The number of pregnant women who choose to have their babies at home instead of at a hospital has risen by 20 percent over the past four years, according to new statistics released by the US Centers for Disease Control and Prevention (CDC). Though home births had been on the decline between 1990 and 2004, the period between 2004 and 2008, which represent the newest figures available, saw a sharp increase in home births.
Marian MacDorman, lead author of the study from the CDC, told reporters that the rise in popularity for home births is being driven primarily by Caucasian women. Roughly one out of every 98 pregnant white women had their babies at home in 2008, while only one in 357 black women, and one in 500 Hispanic women, had their babies at home during the same year.

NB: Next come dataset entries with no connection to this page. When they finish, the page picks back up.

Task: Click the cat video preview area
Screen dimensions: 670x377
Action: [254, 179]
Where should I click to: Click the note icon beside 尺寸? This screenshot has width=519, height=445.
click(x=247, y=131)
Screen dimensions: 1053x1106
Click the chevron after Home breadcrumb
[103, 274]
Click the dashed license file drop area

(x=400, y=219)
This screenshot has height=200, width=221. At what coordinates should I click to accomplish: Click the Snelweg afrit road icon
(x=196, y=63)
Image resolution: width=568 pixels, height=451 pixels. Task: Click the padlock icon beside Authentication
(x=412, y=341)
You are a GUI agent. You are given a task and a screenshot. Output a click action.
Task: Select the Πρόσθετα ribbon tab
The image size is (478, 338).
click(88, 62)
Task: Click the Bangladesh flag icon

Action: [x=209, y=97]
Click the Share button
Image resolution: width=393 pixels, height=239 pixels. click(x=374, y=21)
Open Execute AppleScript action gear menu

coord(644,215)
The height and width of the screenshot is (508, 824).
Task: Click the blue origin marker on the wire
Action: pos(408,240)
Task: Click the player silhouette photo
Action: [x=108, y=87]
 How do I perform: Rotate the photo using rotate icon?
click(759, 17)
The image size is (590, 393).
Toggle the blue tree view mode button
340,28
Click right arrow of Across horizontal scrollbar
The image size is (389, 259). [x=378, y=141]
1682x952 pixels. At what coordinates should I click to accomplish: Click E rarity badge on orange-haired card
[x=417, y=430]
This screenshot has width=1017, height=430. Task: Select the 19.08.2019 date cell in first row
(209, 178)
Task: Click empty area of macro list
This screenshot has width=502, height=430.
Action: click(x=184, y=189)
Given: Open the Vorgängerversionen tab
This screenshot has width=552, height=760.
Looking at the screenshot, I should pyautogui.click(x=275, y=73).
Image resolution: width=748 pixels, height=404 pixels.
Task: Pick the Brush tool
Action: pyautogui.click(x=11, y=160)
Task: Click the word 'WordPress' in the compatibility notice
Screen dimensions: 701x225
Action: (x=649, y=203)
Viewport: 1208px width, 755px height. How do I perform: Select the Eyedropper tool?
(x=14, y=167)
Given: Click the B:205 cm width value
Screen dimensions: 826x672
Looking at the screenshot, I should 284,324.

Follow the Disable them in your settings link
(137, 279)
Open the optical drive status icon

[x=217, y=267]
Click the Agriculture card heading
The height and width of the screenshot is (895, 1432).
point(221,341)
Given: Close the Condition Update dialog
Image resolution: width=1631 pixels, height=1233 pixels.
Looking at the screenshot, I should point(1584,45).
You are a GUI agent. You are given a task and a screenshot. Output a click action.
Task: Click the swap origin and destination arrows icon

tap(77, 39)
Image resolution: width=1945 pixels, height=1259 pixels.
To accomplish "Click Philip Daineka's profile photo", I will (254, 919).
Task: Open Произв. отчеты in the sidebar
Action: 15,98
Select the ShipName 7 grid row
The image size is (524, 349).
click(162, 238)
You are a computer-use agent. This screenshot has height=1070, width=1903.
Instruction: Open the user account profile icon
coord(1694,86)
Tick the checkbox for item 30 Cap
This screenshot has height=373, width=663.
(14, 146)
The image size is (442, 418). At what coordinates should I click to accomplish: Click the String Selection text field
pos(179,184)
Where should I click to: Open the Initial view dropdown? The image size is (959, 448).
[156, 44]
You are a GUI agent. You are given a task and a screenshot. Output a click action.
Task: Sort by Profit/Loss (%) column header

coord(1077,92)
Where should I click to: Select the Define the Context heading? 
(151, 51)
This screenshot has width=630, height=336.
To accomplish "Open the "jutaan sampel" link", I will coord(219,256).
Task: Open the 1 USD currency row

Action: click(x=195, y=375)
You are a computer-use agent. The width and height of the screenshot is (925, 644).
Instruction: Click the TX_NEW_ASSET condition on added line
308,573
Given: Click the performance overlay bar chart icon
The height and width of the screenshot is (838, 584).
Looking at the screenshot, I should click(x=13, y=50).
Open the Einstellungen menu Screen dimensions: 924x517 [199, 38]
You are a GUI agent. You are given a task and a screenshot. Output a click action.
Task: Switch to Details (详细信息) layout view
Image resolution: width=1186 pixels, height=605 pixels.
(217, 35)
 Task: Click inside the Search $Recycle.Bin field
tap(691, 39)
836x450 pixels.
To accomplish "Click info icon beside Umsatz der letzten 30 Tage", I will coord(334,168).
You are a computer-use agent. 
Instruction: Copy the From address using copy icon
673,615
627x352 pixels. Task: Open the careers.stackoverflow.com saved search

“I think there’s more of a natural birth subculture going on with white women — an interest in a low-intervention birth in a familiar setting,” said MacDorman to reporters.
Published online in the journal Birth: Issues in Perinatal Care, the findings are not being met with approval by the American College of Obstetricians and Gynecologists (ACOG), which for years has been vocally opposed to home births. The group claims that home birthing is potentially dangerous, and that the “safest setting” for a birth to take place is at the hospital.
Unless there are serious complications, women who choose to give birth at home typically do not require the services provided by obstetricians. Many women who take the home birth route also utilize the services of midwives that are not certified by the American College of Nurse-Midwives (ACNM). These may be among the reasons why ACOG remains opposed to home births.